US-based Flatley Discovery Lab plans to develop FDL169, an orally available small molecule, as a clinical candidate for the treatment of cystic fibrosis (CF).
The company has also started investigational new drug (IND -enabling studies and the secured data from these studies will be presented at the 27th Annual North American Cystic Fibrosis Conference to be held on 17 October in Salt Lake City, Utah.
Flatley Discovery Lab CEO Richard Fitzpatrick said FDL169 is a very potent and efficacious cystic fibrosis transmembrane conductance regulator (CFTR) corrector.
"FDL169 has a differentiated in vivo profile from other molecules in this class of drugs which we believe will produce a superior clinical profile," Fitzpatrick said.
"We believe that a combination of FDL169 and a CFTR potentiator will have a positive impact on the lives of CF patients with the ?F508 mutation."

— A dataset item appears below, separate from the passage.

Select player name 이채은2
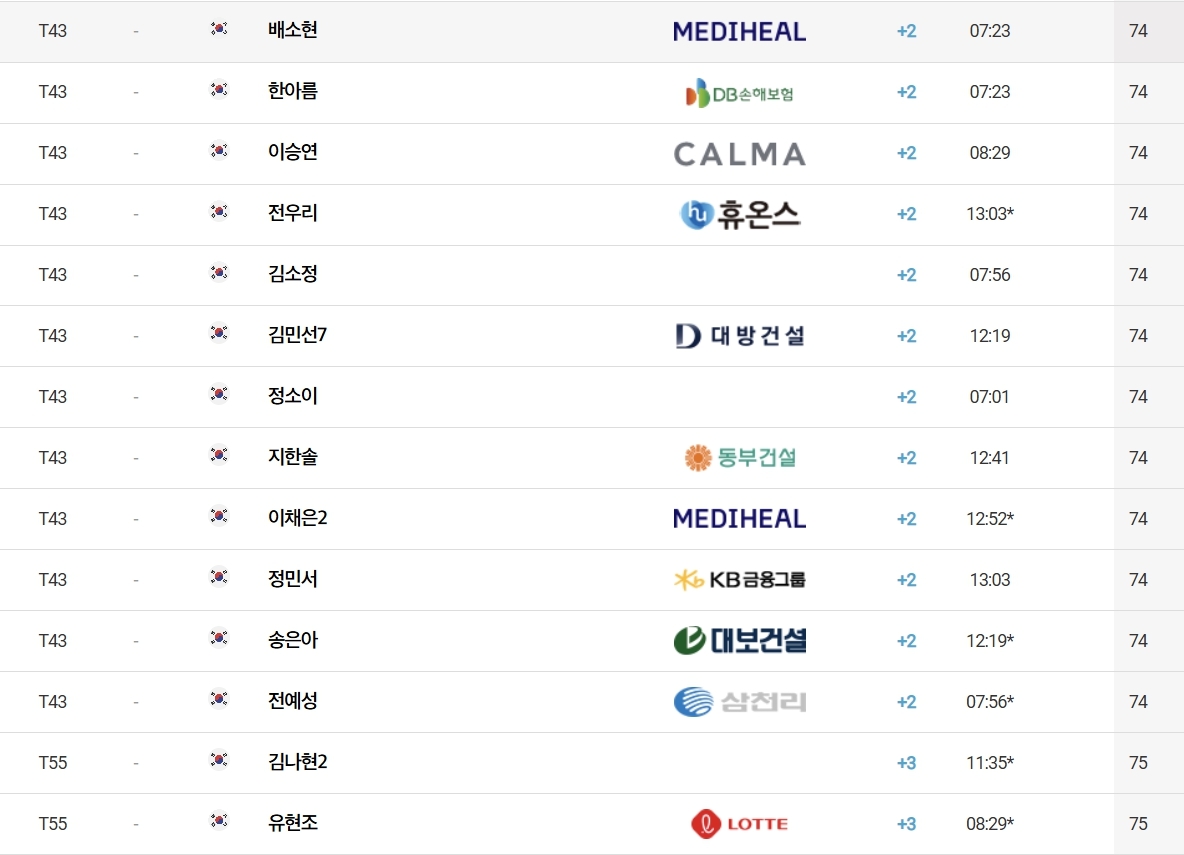The image size is (1184, 855). (x=298, y=518)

According to the company, FDL169 has shown to significantly increase chloride transport in ex vivo human bronchial models of CF lung disease and is expected to have a good safety profile as per the preliminary studies of the molecule in rodents and dogs.
CF caused by a mutation in the CFTR protein is an autosomal recessive genetic disorder characterised by thick, sticky secretions in the lung, pancreas, liver and skin, as well as chronic pulmonary infections.
CFTR protein plays a major role in maintaining ion balance across membranes and the most common mutation in CF is ?F508, which causes the protein to misfold and not conduct chloride properly.
When used alone or in combination with a drug that potentiates CFTR, FDL169 helps in restoring CFTR dependent chloride transport.